YOUR INSTRUCTIONS:
Output verbatim every line from the one containing "Task: Tick the last service account checkbox" through the one containing "Action: coord(212,385)", both included, and leave the pictures out.

INFORMATION GIVEN:
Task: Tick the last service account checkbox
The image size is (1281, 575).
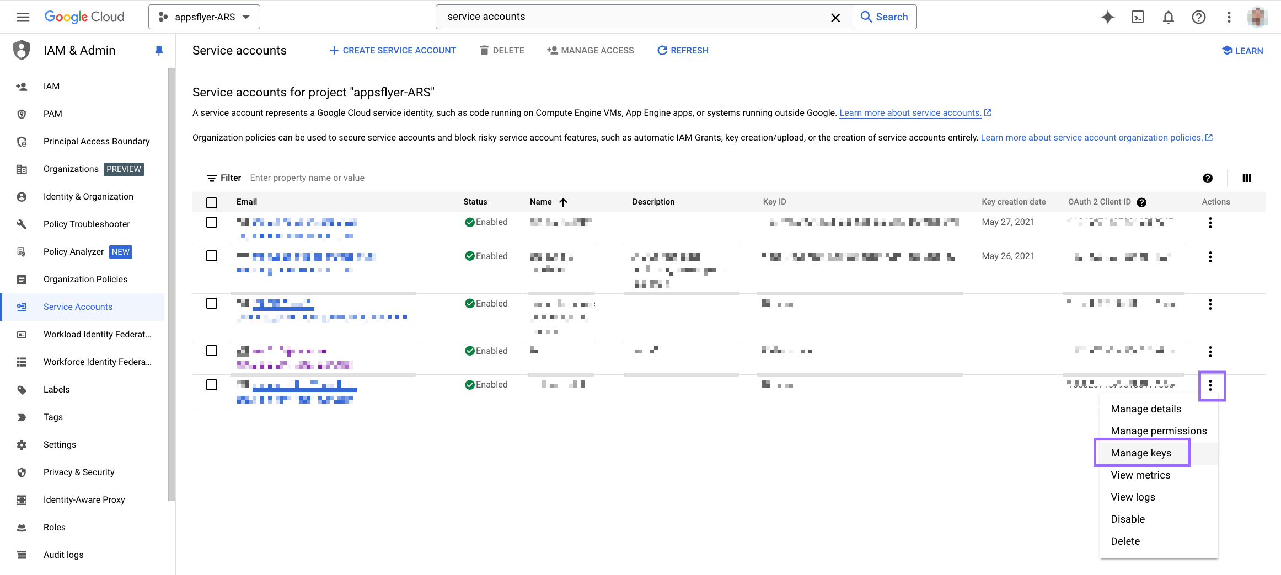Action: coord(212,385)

==

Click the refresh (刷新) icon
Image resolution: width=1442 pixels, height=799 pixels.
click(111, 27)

RESULT OF THIS TASK:
Task: Tick the last service account checkbox
The image size is (1281, 575).
Action: coord(212,385)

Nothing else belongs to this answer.